Pre-train objectives
Self-supervised
Node prediction
Context prediction
Motif prediction
Contrastive learning
Supervised
Related tasks with label (e.g. ChEMBL dataset)
Graph features
Basic
Feature set used in Hu et al.
Rich
Feature set used in Rong et al. This is the superset of basic features.
In downstream tasks, additional 2d normalized rdNormalizedDescriptors are used (not in pre-training).
Downstream splits
Scaffold
Sorts the molecule according to the scaffold, then partition the sorted list into train/valid/test splits. → Deterministic
Molecules of each set are most different ones.
Balanced scaffold
Introduces the randomness in the sorting and splitting stages of Scaffold split.
GNN architecture
GIN
GraphSAGE
Pre-train dataset
ZINC15 (self-supervised)
2 million molecules. Pre-processed following Hu et al.
SAVI (self-supervised)
1 billion drug-like molecules synthesized by computer simulated reactions.
ChEMBL (supervised)
500k drugable molecules with 1,310 prediction target labels from bio-activity assays.

Results

Results tables

Key takeaways

When pre-training might help?

1.
Related supervised pre-training dataset. But not always feasible.
2.
If the rich features are absent.
3.
If the downstream split distributions are substantially different.

When the gain diminishes?

1.
If using rich features.
2.
If don’t have the highly relevant supervisions.
3.
If the downstream split is balanced.
4.
If the self-supervised learning dataset lacks diversity.

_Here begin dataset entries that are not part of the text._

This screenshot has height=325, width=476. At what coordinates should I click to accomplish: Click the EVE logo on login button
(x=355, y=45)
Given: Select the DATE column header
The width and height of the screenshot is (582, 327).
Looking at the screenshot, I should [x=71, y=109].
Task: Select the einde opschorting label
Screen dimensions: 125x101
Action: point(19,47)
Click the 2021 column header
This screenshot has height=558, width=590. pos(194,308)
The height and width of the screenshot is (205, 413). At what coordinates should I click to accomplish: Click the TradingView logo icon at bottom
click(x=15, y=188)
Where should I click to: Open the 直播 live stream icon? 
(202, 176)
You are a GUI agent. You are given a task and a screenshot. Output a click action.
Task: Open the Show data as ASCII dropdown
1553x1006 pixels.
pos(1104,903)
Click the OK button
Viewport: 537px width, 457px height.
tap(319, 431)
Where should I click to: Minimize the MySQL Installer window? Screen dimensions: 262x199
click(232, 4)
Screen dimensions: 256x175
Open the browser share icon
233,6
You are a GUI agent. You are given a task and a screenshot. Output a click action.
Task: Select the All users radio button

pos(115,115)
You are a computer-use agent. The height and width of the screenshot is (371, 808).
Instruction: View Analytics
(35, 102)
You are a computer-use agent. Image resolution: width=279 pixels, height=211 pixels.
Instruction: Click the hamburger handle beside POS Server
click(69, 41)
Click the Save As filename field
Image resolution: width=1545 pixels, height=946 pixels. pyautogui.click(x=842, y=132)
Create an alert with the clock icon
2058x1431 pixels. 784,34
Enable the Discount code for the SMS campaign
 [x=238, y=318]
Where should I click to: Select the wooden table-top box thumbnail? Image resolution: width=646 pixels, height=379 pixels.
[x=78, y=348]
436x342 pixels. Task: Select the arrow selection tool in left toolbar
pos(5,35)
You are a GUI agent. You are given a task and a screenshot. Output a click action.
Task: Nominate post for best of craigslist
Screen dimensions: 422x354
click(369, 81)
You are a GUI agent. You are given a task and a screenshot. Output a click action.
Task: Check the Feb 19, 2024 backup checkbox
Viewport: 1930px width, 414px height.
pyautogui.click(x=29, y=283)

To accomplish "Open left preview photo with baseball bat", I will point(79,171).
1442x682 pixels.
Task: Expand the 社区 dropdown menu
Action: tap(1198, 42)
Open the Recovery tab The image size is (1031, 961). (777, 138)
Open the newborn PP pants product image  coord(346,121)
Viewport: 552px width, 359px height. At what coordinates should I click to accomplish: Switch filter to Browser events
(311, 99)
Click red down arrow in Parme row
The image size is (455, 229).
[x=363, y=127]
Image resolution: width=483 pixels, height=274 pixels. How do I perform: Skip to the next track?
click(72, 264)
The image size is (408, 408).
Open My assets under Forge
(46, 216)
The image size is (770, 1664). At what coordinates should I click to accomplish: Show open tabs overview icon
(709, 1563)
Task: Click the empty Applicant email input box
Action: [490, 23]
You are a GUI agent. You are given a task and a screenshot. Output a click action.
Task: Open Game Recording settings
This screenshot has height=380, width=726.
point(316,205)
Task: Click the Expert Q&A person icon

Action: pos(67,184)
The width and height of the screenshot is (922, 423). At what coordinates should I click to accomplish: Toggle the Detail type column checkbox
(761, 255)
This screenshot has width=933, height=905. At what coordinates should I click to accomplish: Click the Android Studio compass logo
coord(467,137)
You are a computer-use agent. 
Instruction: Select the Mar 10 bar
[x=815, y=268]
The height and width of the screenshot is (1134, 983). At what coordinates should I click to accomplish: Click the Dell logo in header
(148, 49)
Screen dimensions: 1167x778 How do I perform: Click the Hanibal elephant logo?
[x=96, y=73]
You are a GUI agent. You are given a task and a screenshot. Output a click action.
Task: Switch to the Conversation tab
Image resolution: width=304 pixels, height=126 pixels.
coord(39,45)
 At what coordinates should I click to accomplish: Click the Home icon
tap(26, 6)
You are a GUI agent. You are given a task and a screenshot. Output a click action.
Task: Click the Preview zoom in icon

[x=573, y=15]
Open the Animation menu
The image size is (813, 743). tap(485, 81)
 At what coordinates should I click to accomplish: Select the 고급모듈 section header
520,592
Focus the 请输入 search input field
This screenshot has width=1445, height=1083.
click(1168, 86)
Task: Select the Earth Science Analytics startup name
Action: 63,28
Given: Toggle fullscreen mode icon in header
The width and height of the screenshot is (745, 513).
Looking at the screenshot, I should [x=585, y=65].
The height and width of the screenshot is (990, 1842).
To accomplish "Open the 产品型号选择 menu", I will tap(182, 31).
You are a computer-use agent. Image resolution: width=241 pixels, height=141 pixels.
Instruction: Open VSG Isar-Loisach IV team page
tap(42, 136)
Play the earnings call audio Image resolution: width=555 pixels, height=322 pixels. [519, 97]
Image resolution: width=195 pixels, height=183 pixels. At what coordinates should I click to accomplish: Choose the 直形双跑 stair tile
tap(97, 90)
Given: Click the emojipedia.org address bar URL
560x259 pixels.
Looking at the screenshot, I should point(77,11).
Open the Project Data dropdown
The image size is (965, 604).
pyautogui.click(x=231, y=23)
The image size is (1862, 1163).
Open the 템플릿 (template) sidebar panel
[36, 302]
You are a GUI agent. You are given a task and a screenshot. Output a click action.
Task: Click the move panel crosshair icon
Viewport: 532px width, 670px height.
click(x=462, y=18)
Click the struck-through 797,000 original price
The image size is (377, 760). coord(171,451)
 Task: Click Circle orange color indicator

Why pre-training may not help in some cases?

Some of the pre-training methods (e.g. node label prediction) might be too easy
→ Transfer less knowledge.

Conclusion

1.
Use rich features
2.
Use balanced scaffold
3.
Use related supervised pre-training dataset
4.
Use difficult pre-training task (for self-supervised pre-training) and use high-quality negative samples.